═════ Testo di riferimento ═════

Diviene un inconsueto romanzo realistico l’efficace rappresentazione di una città del Sud devastata dal terremoto, i cui abitanti superstiti regrediscono quasi ad un’epoca “antropozoica” fino a confondere i vizi con le virtù ed a capovolgere le normali regole del vivere. Pubblicato per la prima volta nel lontano 1949, il testo appare un sapido miscuglio tragicomico, una specie di Hilarotragoedia alla Manganelli, con nomi e situazioni che richiamano la classicità, ma non la solennità di quell’eroico periodo.
Lo stesso titolo, che potrebbe far pensare alle luminose corti rinascimentali, ad altro non allude che ai cortili di cui abbondano le costruzioni fatiscenti di quella comunità disastrata, ridotta a vivere in promiscua vicinanza ad un livello molto basso di primitivi istinti. L’esistenza sembra apparentemente svolgersi con il consueto intreccio d’intrighi e di schermaglie.
A suo fondamento c’è la regressione che è miseria non solo materiale, ma anche morale, un melmoso appiattimento sulla più bassa ferinità, raccontata con il sorriso distaccato di chi non può far altro che registrare la consuetudine all’indifferenza per la condizione di avvilente degrado umano in cui versa. I poveri superstiti, protagonisti della storia, non sono neppure illuminati dal sentimento di pietà di chi scrive, bensì rappresentati con estrema spregiudicatezza, senza turbamenti morali. Ne deriva un romanzo che in altri tempi, meno smaliziati dei nostri, si sarebbe potuto definire sperimentale, ma che, come vedremo, si rivela un divertissement moderno.

Una tipologia umana votata alla sconfitta
La rappresentazione si svolge in una città meridionale, abbandonata a se stessa , senza leggi e regole se non quelle della sopravvivenza. Lo scopo dichiarato dallo scrittore è di dimostrare come possa la gente, dopo una terribile esperienza come quella della furia devastatrice della terra, rinascere e tornare alla civiltà nel giro di qualche decennio, tra un terremoto ed un altro. Sembrerebbe trattarsi d’un racconto altamente tragico, invece, proprio come in un pastiche letterario, si mescolano elementi diversi, che spesso toccano il comico e il surreale. Tale genere letterario, già noto fin dall’antichità, è stato spesso abbinato a rappresentare la decadenza dei costumi, delle leggi e delle istituzioni. Pensiamo al greco Luciano nei suoi Dialoghi delle cortigiane, al Satyricon di Petronio o alla satura menippea di Seneca nell’Apokolokyntosis in cui motivi di risentimento politico, mescolati a quelli sociali e personali, hanno offerto, già fin da quel tempo, un affresco originale di comportamenti umani.
Il romanzo di Lanucara si presenta, quindi, con la chiara intenzione di cogliere le evidenti contraddizioni di quel processo umano che, in particolari condizioni ambientali, tutto è tranne che civile ed ordinato. Un modo, insomma, di rappresentare ricorsi storici particolarmente difficili da cui, nonostante tutto, per forza d’inerzia, si riesce a venir fuori, più per caso che per sollecitazioni eroiche.

═════

• Compiti ed esercizi:
1 - Rispondi a queste domande sulla recensione:
(a) In che anno il romanzo fu pubblicato per la prima volta?
(b) A che cosa allude il titolo?
(c) In quale tipo di città si svolge la rappresentazione?
2 - Trascrivi dalla recensione il passo da «A suo fondamento» a «un divertissement moderno.».
3 - Stabilisci se ciascuna affermazione concorda con la recensione, rispondendo sì o no e citando le parole che lo decidono:
(a) Il romanzo uscì per la prima volta nel 1949.
(b) I superstiti sono ritratti con la pietà di chi scrive.
(c) Da questi ricorsi storici si esce grazie a sollecitazioni eroiche.
Rispondi basandoti soltanto sulla recensione.

═════ Blocco dati ═════

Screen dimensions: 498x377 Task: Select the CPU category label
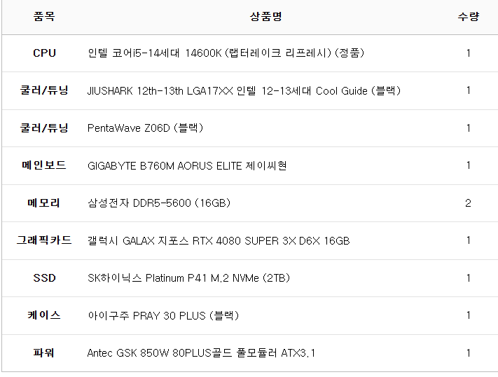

═════

• Risposte:
1 -
(a) Nel 1949.
(b) Ai cortili di cui abbondano le costruzioni fatiscenti della comunità disastrata.
(c) In una città meridionale, abbandonata a se stessa, senza leggi e regole se non quelle della sopravvivenza.

2 -
A suo fondamento c’è la regressione che è miseria non solo materiale, ma anche morale, un melmoso appiattimento sulla più bassa ferinità, raccontata con il sorriso distaccato di chi non può far altro che registrare la consuetudine all’indifferenza per la condizione di avvilente degrado umano in cui versa. I poveri superstiti, protagonisti della storia, non sono neppure illuminati dal sentimento di pietà di chi scrive, bensì rappresentati con estrema spregiudicatezza, senza turbamenti morali. Ne deriva un romanzo che in altri tempi, meno smaliziati dei nostri, si sarebbe potuto definire sperimentale, ma che, come vedremo, si rivela un divertissement moderno.

3 -
(a) Sì: «Pubblicato per la prima volta nel lontano 1949».
(b) No: «non sono neppure illuminati dal sentimento di pietà di chi scrive».
(c) No: «più per caso che per sollecitazioni eroiche».